Discovery, synthesis, and cytotoxic evaluation of isoquinolinequinones produced by Streptomyces albidoflavus derived from lichen†
ab
and
Xueshi
Huang
*ab
Abstract
Four isoquinolinequinones (1–4) were isolated from the fermentation broth of Streptomyces albidoflavus which were derived from lichens. Among them, mansouramycin H (1) was identified as a new isoquinolinequinone by comprehensive spectroscopic data analysis. The mansouramycins from S. albidoflavus presented broad cytotoxic activities, especially against MDA-MB-231, but the SAR and mechanism were still unclear. The total synthesis of mansouramycin H (1) and its twenty-three derivatives were completed and their cytotoxic activities against MDA-MB-231 were evaluated in vitro. Primary SAR revealed that the piperazine moieties introduced into the amino group at C-7 could improve the activities of mansouramycins. Benzoyl and phenylacetyl groups on piperazine fragments had better activities than those of benzyl substitution; the alkyl substituent on piperazine exhibited optimal activity.

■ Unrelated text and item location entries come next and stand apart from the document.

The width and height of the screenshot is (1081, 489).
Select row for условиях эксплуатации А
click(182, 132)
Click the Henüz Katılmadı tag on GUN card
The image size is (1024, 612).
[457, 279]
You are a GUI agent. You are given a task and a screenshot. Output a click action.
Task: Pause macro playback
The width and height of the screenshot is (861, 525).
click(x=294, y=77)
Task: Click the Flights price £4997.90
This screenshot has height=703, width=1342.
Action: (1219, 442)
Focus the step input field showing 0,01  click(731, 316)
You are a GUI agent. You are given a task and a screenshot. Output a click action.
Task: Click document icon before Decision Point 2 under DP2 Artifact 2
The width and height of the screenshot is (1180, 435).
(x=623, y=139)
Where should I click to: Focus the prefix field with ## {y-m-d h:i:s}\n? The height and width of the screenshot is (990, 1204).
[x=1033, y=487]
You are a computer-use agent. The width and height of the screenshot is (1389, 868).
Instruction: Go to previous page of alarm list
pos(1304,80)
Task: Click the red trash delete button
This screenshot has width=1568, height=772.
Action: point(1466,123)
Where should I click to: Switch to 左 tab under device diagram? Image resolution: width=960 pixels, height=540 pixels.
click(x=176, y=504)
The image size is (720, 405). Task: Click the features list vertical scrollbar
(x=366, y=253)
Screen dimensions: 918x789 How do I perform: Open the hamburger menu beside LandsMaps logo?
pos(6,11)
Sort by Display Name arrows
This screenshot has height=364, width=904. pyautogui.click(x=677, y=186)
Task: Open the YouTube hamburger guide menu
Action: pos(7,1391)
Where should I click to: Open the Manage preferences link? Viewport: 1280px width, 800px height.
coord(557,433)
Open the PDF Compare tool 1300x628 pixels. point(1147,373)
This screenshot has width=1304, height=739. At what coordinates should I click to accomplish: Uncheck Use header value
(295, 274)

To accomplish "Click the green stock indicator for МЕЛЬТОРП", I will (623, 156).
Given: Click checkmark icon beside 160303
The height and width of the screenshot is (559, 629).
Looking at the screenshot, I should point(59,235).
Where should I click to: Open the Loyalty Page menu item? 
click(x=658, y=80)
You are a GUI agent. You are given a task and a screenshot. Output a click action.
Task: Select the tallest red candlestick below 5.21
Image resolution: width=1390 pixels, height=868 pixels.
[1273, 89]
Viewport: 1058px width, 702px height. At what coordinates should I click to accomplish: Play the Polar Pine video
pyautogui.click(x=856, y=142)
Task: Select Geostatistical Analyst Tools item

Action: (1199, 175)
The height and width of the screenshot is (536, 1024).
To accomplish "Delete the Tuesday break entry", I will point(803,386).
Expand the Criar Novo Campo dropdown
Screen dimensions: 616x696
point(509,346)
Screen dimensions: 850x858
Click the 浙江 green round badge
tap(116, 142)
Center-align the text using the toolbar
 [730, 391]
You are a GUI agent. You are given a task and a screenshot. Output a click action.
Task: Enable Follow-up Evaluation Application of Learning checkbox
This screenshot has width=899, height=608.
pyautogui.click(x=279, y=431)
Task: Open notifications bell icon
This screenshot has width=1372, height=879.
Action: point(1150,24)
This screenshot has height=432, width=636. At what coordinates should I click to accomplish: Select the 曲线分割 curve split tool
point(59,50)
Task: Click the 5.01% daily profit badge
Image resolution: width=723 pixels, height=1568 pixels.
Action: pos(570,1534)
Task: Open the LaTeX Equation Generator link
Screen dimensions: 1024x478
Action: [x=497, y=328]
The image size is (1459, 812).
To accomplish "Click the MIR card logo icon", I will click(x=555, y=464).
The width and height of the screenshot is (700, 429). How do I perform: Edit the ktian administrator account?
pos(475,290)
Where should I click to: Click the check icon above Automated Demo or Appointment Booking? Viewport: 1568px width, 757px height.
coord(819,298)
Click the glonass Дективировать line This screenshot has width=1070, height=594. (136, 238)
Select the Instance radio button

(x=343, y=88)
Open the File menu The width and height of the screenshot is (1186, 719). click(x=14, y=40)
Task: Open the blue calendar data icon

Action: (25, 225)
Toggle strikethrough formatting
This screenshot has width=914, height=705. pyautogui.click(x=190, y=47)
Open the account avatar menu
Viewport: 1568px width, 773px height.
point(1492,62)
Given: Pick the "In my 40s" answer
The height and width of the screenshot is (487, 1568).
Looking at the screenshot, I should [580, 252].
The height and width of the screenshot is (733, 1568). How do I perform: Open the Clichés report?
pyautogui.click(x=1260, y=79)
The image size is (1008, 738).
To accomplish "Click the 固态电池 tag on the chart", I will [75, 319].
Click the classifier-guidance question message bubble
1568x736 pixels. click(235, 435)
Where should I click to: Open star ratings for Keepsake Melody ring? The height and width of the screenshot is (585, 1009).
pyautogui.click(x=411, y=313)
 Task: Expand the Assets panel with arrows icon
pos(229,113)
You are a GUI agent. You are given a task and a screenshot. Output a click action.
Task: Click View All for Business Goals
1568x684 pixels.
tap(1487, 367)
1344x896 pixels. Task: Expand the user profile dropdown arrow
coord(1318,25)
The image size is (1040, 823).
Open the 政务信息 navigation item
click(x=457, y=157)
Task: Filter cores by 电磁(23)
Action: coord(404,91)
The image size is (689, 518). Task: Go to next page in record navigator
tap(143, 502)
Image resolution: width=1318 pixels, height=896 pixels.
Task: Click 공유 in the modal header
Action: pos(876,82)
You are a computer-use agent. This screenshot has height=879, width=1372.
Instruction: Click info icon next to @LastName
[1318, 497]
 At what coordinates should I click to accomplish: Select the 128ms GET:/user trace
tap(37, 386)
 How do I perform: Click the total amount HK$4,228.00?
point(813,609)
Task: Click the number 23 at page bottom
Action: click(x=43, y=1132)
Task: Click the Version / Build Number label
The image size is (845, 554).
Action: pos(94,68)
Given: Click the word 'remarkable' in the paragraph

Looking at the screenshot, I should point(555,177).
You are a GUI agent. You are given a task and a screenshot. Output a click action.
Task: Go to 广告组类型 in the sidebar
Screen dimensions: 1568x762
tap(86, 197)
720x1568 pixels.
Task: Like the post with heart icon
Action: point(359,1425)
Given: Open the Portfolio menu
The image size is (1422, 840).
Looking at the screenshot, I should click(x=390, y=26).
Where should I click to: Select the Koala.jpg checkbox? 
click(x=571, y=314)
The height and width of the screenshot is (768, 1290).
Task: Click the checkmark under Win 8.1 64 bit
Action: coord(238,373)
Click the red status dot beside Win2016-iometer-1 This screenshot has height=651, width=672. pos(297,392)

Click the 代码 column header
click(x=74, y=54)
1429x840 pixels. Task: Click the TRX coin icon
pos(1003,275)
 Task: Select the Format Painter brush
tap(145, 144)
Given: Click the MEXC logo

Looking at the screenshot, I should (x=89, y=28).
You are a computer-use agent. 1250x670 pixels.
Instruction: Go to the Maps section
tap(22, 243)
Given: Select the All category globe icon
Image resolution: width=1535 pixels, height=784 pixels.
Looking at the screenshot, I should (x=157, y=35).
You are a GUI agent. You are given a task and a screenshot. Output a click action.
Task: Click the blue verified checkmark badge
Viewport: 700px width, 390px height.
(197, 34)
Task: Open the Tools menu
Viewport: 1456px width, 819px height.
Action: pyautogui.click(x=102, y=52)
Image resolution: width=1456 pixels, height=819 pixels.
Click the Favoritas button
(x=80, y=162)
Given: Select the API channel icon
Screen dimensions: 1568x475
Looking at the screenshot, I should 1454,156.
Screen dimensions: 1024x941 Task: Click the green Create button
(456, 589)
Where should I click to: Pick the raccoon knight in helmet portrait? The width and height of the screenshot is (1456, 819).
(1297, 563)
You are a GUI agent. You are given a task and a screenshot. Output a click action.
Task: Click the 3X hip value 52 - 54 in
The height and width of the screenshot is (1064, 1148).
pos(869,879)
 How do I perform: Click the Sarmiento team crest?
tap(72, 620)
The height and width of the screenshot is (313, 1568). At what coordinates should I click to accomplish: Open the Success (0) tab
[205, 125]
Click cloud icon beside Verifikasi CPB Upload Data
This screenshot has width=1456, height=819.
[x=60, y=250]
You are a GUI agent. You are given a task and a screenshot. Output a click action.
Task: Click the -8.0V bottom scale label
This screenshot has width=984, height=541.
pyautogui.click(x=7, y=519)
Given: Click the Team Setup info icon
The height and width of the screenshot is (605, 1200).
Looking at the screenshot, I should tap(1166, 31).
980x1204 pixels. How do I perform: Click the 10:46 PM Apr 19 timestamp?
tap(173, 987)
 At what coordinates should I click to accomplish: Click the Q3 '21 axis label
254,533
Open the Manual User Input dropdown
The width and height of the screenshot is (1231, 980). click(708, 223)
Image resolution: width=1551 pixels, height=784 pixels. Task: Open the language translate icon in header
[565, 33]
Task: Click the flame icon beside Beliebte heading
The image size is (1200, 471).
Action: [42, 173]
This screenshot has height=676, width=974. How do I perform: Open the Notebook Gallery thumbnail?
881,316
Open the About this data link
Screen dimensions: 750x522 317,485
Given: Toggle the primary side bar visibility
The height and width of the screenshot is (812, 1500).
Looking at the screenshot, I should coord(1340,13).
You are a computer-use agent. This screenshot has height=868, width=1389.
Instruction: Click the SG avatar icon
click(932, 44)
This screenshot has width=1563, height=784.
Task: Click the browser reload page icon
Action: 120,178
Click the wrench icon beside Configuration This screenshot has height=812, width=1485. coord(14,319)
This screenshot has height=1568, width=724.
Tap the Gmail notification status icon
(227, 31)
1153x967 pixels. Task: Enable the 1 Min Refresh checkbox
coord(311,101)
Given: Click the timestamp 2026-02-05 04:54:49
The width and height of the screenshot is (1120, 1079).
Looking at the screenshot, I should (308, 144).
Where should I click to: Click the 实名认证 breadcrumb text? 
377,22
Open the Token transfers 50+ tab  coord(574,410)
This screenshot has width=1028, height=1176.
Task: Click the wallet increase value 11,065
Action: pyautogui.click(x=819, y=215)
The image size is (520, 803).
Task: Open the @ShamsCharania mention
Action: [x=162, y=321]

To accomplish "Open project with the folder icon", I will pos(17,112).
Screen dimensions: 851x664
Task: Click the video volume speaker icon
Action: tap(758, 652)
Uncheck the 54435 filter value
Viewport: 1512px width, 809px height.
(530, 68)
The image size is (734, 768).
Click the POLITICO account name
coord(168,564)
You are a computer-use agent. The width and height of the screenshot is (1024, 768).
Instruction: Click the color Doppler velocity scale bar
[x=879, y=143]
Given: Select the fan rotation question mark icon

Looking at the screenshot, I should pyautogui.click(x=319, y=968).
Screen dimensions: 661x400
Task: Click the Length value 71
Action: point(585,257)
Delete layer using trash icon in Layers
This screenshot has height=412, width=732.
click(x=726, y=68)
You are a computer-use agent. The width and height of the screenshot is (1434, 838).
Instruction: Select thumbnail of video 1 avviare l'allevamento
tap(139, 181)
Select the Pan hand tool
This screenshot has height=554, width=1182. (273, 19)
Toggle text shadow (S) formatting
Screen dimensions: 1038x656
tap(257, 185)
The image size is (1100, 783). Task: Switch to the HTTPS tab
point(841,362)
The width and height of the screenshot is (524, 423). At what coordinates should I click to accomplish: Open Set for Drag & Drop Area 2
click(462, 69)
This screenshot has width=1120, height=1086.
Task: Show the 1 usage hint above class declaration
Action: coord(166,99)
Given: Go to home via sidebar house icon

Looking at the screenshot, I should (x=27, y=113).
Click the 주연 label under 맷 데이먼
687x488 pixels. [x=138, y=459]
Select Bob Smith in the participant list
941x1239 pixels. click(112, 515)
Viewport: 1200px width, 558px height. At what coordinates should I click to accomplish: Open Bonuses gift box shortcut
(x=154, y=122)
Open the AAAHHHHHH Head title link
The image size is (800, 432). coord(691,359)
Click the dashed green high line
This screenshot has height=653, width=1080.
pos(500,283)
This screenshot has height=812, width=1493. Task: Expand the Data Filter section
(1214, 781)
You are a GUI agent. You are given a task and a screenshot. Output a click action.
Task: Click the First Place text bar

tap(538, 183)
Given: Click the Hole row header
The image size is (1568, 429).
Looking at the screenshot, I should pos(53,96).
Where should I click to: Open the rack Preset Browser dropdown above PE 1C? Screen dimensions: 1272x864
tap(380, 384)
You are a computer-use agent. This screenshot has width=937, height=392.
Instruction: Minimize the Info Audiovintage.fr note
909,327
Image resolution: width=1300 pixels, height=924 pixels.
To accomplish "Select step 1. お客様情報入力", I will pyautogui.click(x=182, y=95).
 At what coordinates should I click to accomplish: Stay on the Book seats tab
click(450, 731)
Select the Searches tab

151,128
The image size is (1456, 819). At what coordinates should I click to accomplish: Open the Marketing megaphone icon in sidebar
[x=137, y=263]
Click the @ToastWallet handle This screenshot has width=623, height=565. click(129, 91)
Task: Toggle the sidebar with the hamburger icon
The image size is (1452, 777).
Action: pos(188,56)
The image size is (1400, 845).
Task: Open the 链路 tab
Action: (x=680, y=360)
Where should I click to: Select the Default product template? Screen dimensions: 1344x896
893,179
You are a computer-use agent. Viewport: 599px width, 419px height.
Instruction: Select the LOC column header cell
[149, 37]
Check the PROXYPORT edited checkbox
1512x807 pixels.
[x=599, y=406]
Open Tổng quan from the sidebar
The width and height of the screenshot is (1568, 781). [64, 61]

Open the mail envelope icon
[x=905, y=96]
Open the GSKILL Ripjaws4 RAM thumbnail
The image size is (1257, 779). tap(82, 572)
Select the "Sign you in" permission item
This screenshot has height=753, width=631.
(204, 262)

Among them, compound 1g showed the strongest cytotoxicity against MBA-MB-231 cells with an IC50 value of 5.12 ± 0.11 μM. Mechanistic studies revealed that 1g induced apoptosis in MBA-MB-231 cells through down-regulating the protein expression of Bcl-2, up-regulating the protein expression of bax, and, meanwhile, activating the cleavage of caspase-3 and caspase-9. 1g caused S phase cell cycle arrest in MBA-MB-231 cells by reducing the protein expression of CDK2 and cyclin A2 and increasing the protein levels of p21.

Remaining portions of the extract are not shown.